ACTIONS TO TAKE:
(A) Reproduce the passage on carmakers and mobility services word for word, from "Thus amongst others, we" to "MPV or Van ].".
(B) In the passage on carmakers and mobility services, which company is London's Black Taxi trade now aligned to?
(C) Continue the passage on carmakers and mobility services, picking up after its final sentence.

─── STUDY TEXT

Thus amongst others, we see GM buying into Lyft, whilst VW and Toyota taking stakes in Uber.

[NB Within the mobility space itself, even London's Black Taxi trade now aligned to Gett, the interesting fact being that many of London's notionally official “black-cabs” are no longer the iconic FX/TX series, but a host of MPV vehicles, Ford's Galaxy or the Mercedes Vario typical. This illustrating the manner in which a cyber-based service operator seeks to create a shared interest with a VM by opening new commercial possibilities. This leading to the greater possibility that the iconic London Cab will indeed be superseded by a supposed spiritual successor, with elements of similar styling yet actually based upon a standardised MPV or Van ].

Prompted by Ford's and others' previous explorations, and critically by the re-emergence of bicycle rental schemes in France (conventional and electric), PSA likewise later created a multi-use scheme to befit customer needs. Given Peugeot's broad span of vehicle offerings, it obviously preferred the idea of providing a service that would allow the customer to pick and choose from its range of bicycles, scooters, cars and vans.

──────
─── THE DATA

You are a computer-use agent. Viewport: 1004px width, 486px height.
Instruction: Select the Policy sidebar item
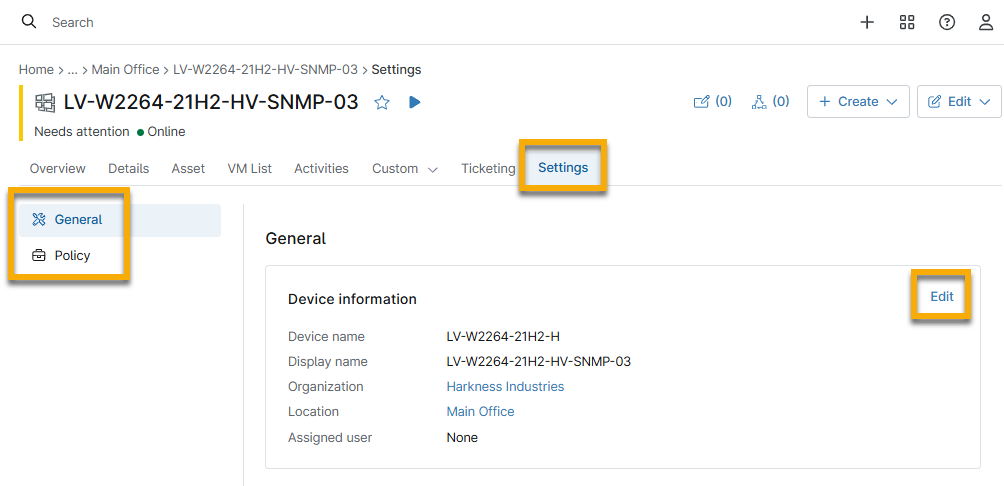coord(72,256)
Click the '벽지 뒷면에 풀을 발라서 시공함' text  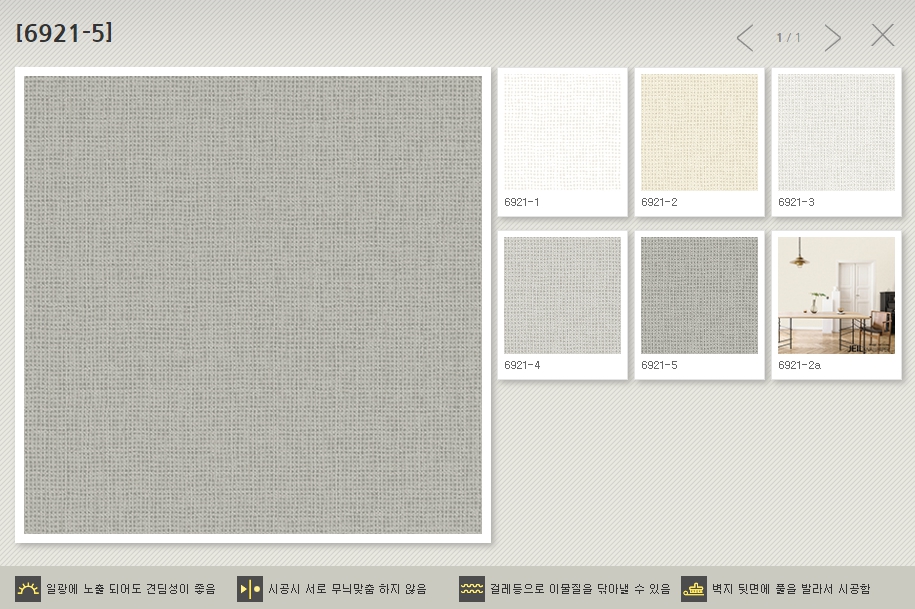click(791, 589)
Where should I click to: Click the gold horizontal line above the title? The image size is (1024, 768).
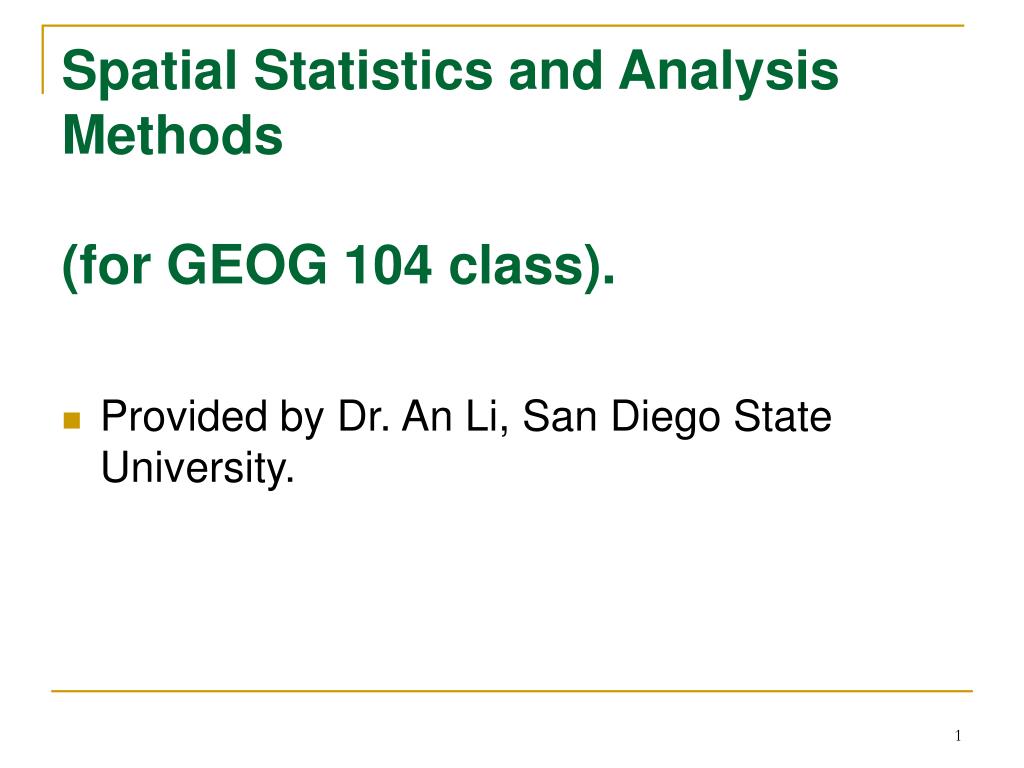point(503,25)
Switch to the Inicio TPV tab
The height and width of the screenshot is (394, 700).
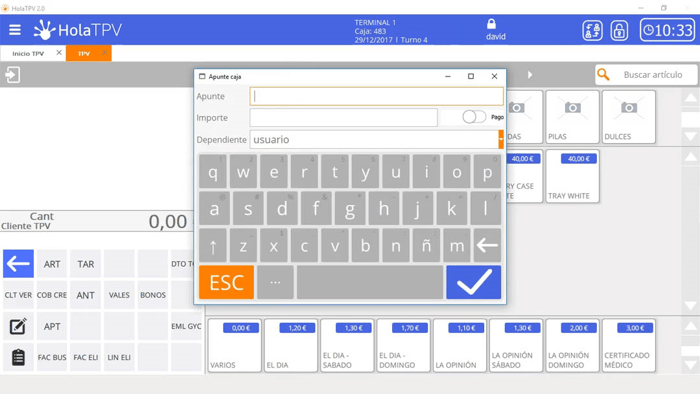click(x=28, y=54)
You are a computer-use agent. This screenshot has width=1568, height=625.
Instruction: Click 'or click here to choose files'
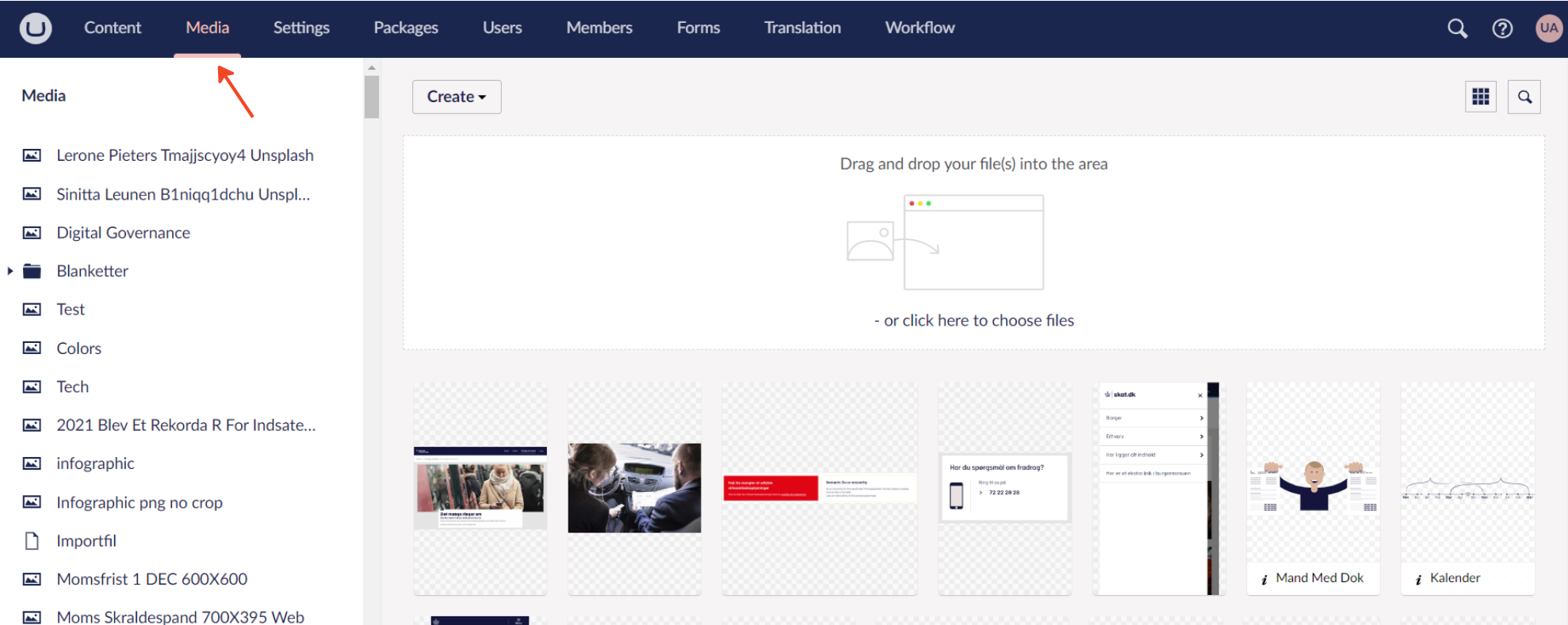(x=973, y=321)
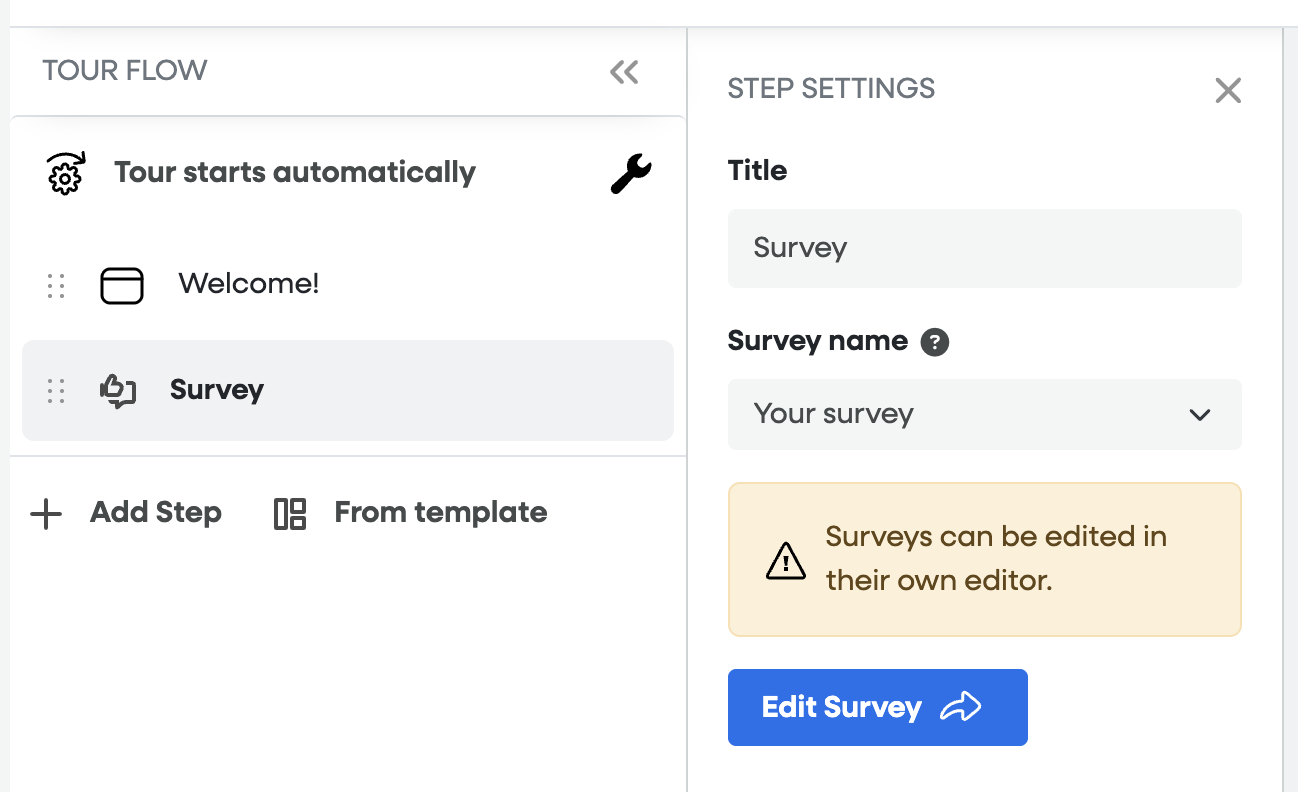This screenshot has height=792, width=1298.
Task: Click the plus icon for Add Step
Action: pos(46,515)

──────

ANSWERS PROVIDED:
(A)
Thus amongst others, we see GM buying into Lyft, whilst VW and Toyota taking stakes in Uber.

[NB Within the mobility space itself, even London's Black Taxi trade now aligned to Gett, the interesting fact being that many of London's notionally official “black-cabs” are no longer the iconic FX/TX series, but a host of MPV vehicles, Ford's Galaxy or the Mercedes Vario typical. This illustrating the manner in which a cyber-based service operator seeks to create a shared interest with a VM by opening new commercial possibilities. This leading to the greater possibility that the iconic London Cab will indeed be superseded by a supposed spiritual successor, with elements of similar styling yet actually based upon a standardised MPV or Van ].

(B) Gett.

(C)
Instead of offering an overly complex hi-concept idea (such as changeable bodies) it simply sought to adopt and adapt the conventional car rental scheme, by exploiting its full range of vehicles The scheme named 'Mu' has been rolled out across France, Germany, the UK and elsewhere and seek to not only attract new part-time users to PSA, so allowing them familiarise themselves with the brand, but add another new service offering to present owners.

[NB The business model of individually moving all these vehicles to requisite locations (dealer or otherwise) is obviously costly to PSA, no doubt in part to provide alternative work to ex-admin or ex-factory staff, very much on the social agenda given France's present need to reform national labour structures].

This cost partially off-set by the ability of customers to include the rental of necessary additional items; from info-tainment devices to roof-racks, roof-boxes, bicycles, bicycle racks, dog-guards etc.

Thus whilst the fortunate yesteryear Japanese 'Salarymen' of the mid 1990s could buy and totally “fit-out” their Toyota, Honda or Nissan for leisure pursuits, the European 'Freelancer' of tomorrow will be increasingly likely to undertake his everyday and leisure mobility requirements on a 'pay as you go' or 'contract-hire' basis.

This new era of course initiated by the consumer patterns laid out by the telecoms sector; which itself has already massively influenced the feature content of vehicles and so cyber-space connections and increasing introduction of augmented reality (eg 'HUD') so creating a widening virtual demand loop for personal mobility options.

After a century of 'Sales and Service(s)',  the former – in terms of innate financial value – has already been surpassed by the latter thanks to manufacturers becoming wholesale buyers of credit from the financial markets, and so becoming credit providers.  

Moreover, the newer world of finance agreements and cyber-services will further diminish the historical idea of 'Point of Sale', with Usage rather than Product per se set to become centre-stage in the following decades.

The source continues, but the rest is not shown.